“Indicators of market distress are still at a moderate level.”
October 2006 DataQuick
For the past three years however, meaning a consecutive 36 months the statement read as:
“Indicators of market distress are still largely absent.”
January 2003 DataQuick
Since January of 2003 they have had this statement cemented into their monthly release. In addition, January of 2003 was the first time they decided to word their monthly release in such a format. Now the question that many are asking is since when did DataQuick discuss that the market was showing distress at moderate levels? How can you go from “largely absent” to “still at a moderate level” in one month? Did I smoke peyote last month and slip into a dream where David Lereah was playing nice with TeleTubbies and all of a sudden the market was okay? You can go ahead and verify this yourself by clicking on the below links for October and September so you too can realize you weren't induce by mind altering substances:
October 12 Release: October 12 DQ
September 19 Release: September 12 DQ
Now this may be much ado about nothing but I think this is significant. Since sales data on real estate usually lags two to three months, due to the entire process of escrow, this is in my humble opinion an important change preparing the public for a different market in 2007. Think of the Fed releasing its minutes a few months ago.
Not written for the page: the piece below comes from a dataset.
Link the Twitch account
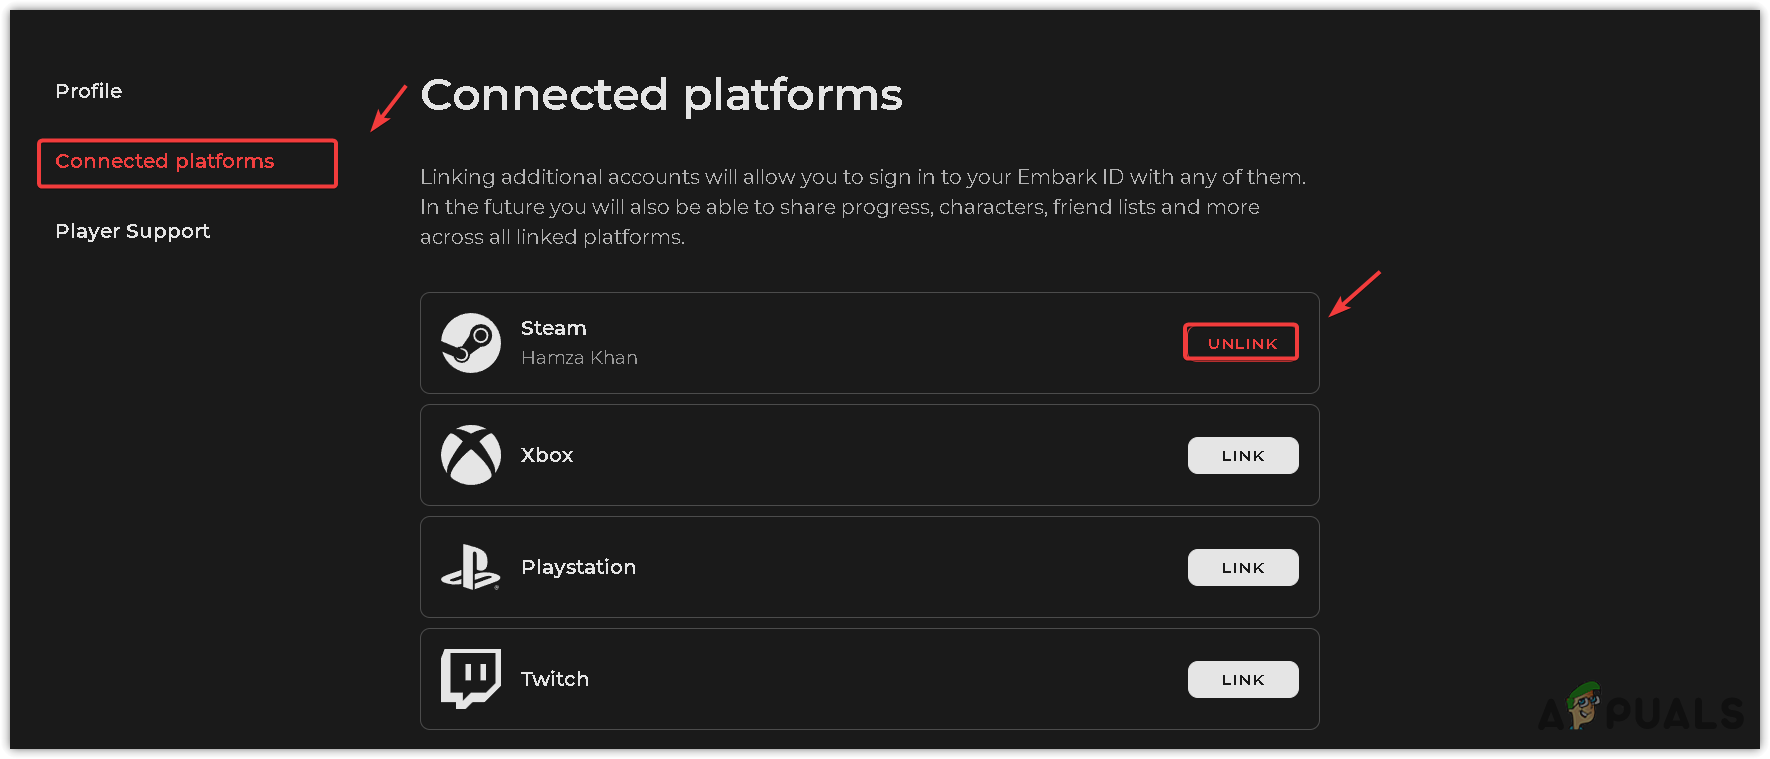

Once they inserted the holding pattern statement, the bond market went haywire and all of a sudden we drop from a ten-year rate of 5.24 to 4.7, an instant 10 percent drop. Now you may ask who cares right? Keep in mind that DataQuick provides data to the L.A. Times, local news media outlets in San Diego, and the Bay Area so they cover a large part of California. This is what the Dick and Jane consumer digest as a daily meal. If anything, they are seen as the most legit authority regarding real estate data in the state.
Like Don John in Much Ado About Nothing, can it be that someone is trying to put a wrench in everyone’s happiness? Surely those most likely to gain from good news are those closely tied to the real estate arena. But DataQuick has provided data on a down market as well when Southern California homes were being sold for loses:
1995 Archive - 1995 Archive DQNews
Is DataQuick gearing up for another 1992-1995 campaign? Or maybe my eyes deceive me and there is nothing to see here and I should lay off the peyote. So what do you think of this?
3 Comments:
I'm surprised many did not pick up on this. The market is going down faster than I had thought. Maybe by December we'll be negative for the yr.
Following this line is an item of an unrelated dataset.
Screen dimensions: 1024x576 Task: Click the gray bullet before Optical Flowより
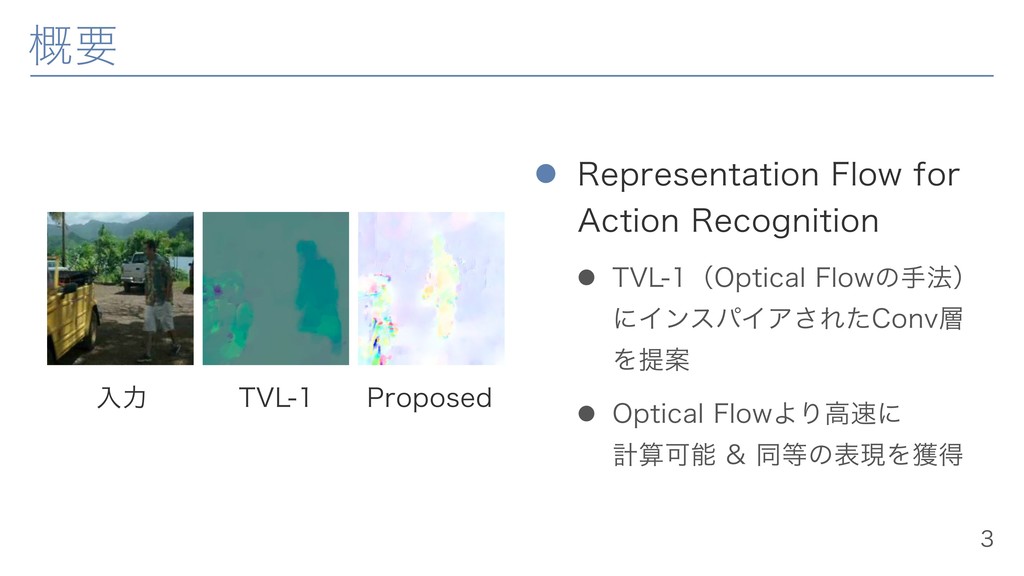586,413
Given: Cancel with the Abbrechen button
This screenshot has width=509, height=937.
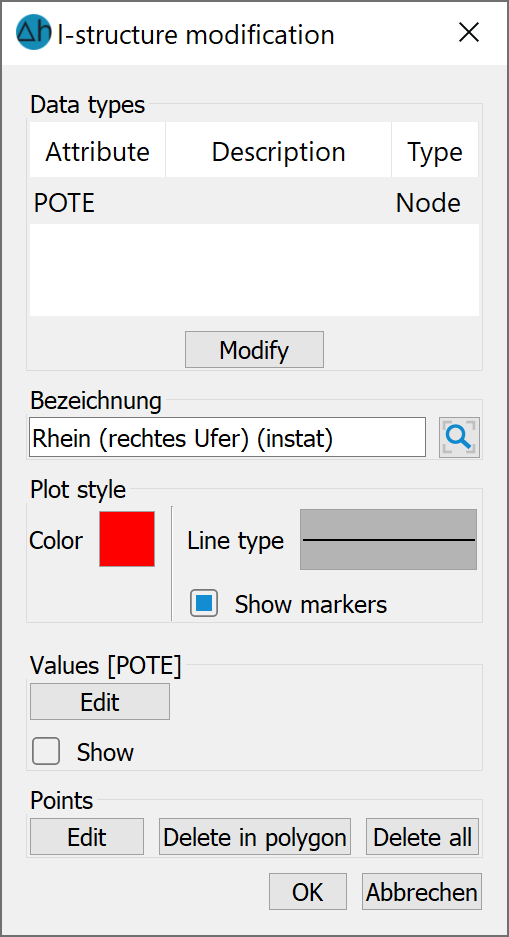Looking at the screenshot, I should click(x=422, y=892).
Is DataQuick gearing up for another 1992-1995 campaign? Or maybe my eyes deceive me and there is nothing to see here and I should lay off the peyote. So what do you think of this?
It looks like DataQuick is starting to 'batten down the hatches'..
bubble_watcher:
I get that sense too. If anything, they can refer to their data by saying "in October of 2006" we changed our wording to reflect the suspicion that the market would turn south. Somehow feel like CYA but the C.A.R. is also doing this predicting a -2% drop in California for 2007.